Polling suggests that things arent looking good for the conservative leadership. (Getty)

During the speech Sunak announced that “now is the moment for Britain to choose its future” before he took several swipes at the Labour Party.

Sunak said his role as prime minister has been “guided by doing right for our country. Not what is easy”.

He added: “I can’t say the same thing for the Labour Party because I don’t know what they offer. And in truth I don’t think you know either and that’s because they have no plan. There is no bold action, and as a result, the future can only be uncertain with them.”

“On the fifth of July either Kier Starmer or I will be prime minister,” he said, adding that he believes Starmer is quick to abandon promises.

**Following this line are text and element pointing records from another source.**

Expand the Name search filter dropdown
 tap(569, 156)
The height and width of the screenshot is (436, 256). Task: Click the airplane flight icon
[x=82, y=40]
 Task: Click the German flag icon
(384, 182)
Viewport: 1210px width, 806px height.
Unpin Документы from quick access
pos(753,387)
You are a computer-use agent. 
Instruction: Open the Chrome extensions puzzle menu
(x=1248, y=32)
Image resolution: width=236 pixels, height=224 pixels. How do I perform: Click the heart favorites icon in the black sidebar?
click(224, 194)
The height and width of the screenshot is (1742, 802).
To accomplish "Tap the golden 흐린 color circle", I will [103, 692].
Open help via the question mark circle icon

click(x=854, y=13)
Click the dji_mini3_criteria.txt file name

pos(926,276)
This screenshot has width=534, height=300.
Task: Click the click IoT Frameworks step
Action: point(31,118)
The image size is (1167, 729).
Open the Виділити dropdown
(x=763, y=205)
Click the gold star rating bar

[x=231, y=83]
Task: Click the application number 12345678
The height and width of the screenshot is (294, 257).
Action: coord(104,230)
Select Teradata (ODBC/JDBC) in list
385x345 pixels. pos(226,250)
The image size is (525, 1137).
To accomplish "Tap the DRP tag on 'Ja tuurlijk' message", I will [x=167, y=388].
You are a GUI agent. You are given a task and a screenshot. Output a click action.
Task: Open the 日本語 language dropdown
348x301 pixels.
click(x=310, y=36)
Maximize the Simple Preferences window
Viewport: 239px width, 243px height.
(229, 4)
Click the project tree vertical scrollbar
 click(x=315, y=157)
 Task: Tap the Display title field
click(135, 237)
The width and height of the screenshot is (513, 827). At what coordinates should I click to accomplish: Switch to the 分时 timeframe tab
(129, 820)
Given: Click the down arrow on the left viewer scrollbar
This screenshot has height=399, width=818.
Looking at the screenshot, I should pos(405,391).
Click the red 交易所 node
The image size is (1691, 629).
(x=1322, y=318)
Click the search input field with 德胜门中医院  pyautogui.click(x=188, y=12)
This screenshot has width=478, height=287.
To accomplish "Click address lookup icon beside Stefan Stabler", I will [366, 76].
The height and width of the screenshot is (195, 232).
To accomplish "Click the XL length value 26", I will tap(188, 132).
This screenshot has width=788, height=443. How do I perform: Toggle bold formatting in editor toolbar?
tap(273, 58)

He continued: “If you don’t have the conviction, to stick to anything you say, if you don’t have the courage to tell people what you want to do, and if you don’t have a plan, how can you possibly be trusted to lead our country, especially at the most uncertain of times?”

Sunak promised that “only a Conservative government” led by him will “restore pride and confidence in our country”.

Labour leader Keir Starmer (left) and prime minister Rishi Sunak (right) during the Prime Minster's Questions exchange where Sunak make a trans jibe in front of Brianna Ghey's mother
Labour leader Keir Starmer (left) and prime minister Rishi Sunak (right) during the Prime Minster’s Questions. (BBC)

The announcement of an election date follows a tough period for the Conservatives, who suffered severely in May’s local elections.

A poll released in January suggested that a general election would result in a landslide loss for the Tories, and sweeping wins for Labour. 

Despite a senior Tory previously claiming that the party should fight the upcoming election on a mix of “trans debate and culture wars”, survey findings found just one per cent of voters say the hot-button issue of trans rights would determine their vote in the general election. 

At long last, Keir Starmer has addressed Labour's transphobia problem
Keir Starmer has come under fire for saying that 16 is too young for someone to change their gender. (Getty)

Trans rights have been a repeated talking point for both Sir Keir Starmer and Rishi Sunak, with both expressing the belief that “sex-based rights” are paramount in discussions about gender identity and that single-sex spaces are somehow under threat. 

Although Starmer has made some controversial comments about the trans community, and parroted anti-trans talking points, he has indicated that he believes trans women are women and trans men are men.

The prime minister, on the other hand, has not only expressed his anti-trans views on a number of occasions, he has also openly denied trans people their identity.